One major contributor to E18 lens errors is the improper use of camera cases, or the carrying of cameras in pockets. An inadvertent activation of the camera while in the case or pocket may cause the lens to extend with the lens restricted in its movement, causing the error. Another cause is that sand, dust, and dirt will accumulate in the bottom of the case if it is not cleaned regularly (and lint for pockets). These materials readily cling to the camera by electrostatic build-up from the camera rubbing against the side of the case, especially for those cases with soft fibrous interiors. The lens error will occur once these materials work their way into the lens mechanism. Another major contributor is sand in general. Extra care should be utilized when taking a camera to the beach. Sand can cling to the lens barrel, again by electrostatic attraction. This may jam the lens mechanism when it tries to close. When at the beach, always inspect the lens barrel prior to closing to ensure that no sand particles are clinging to it (a single grain can jam the camera).

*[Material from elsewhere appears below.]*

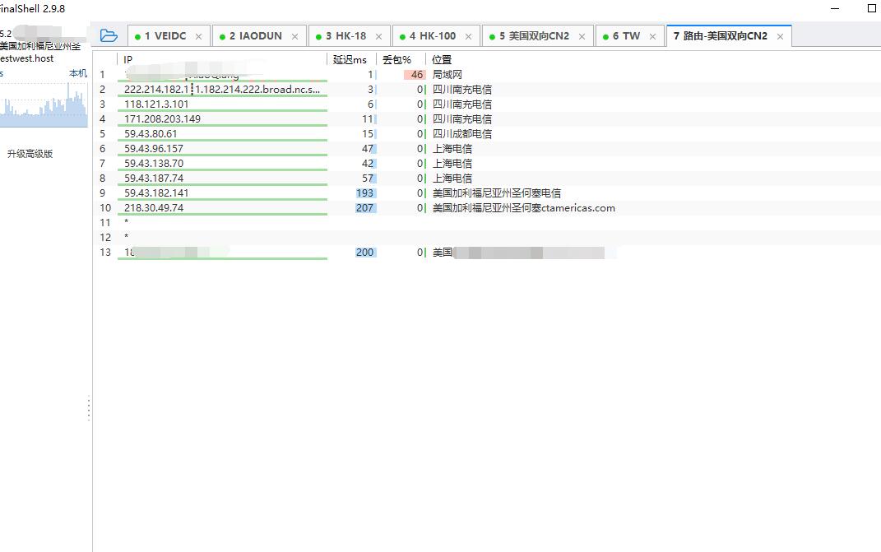Close the HK-100 tab
The image size is (881, 552).
[468, 37]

==Repairing the E18 error==

Two different types of problems are reported:
- The camera can take a couple of shots (clear and in focus), then stops working. Removing the batteries and replacing may produce 2–3 extra shots.
  - Canon's instructions (by phone) are to 'remove the batteries, rotate the on button and hold for 5 seconds, and then replace the battery'. The few lucky pictures are clear and in focus.
  - A better solution (not provided by Canon) is to connect the camera to the TV or a computer. This may completely solve the problem. If not, it may at least allow an extra 10–15 shots. There are several forums on the net that mention that connecting the camera to the TV completely resolved the E18 error.
- A camera lens is out-of-focus. Some users have been able to manipulate the lens back into place (see reference links below). To fix the problem, it is often necessary that the camera and optical assembly is disassembled, realigned and reassembled. A non-warranty repair at an authorized service center reportedly costs between US$79 and $250.

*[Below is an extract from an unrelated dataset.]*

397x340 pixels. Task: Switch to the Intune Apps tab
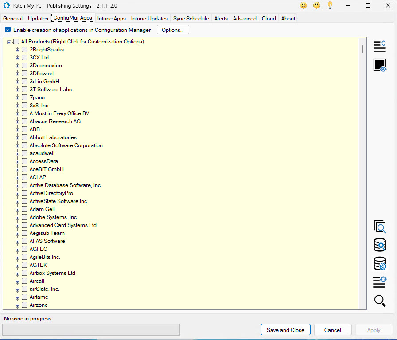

There are a number of online guides to repairing E18 errors oneself, from simple guides on tapping the lens back into place to complete disassembly/realignment/reassembly instructions.

Many of these fixes are presented in the below listed "External Links", and may also be found on search engines when the more common term "lens error" is utilized for the search.

==Class action==
A Chicago law firm, Horwitz, Horwitz & Associates, filed a class action lawsuit in 2005. The law firm Girard Gibbs & De Bartolomeo LLP is investigating this camera error and may file a class-action lawsuit against Canon. A lawsuit was filed and dismissed in 2006, but the plaintiffs planned to appeal.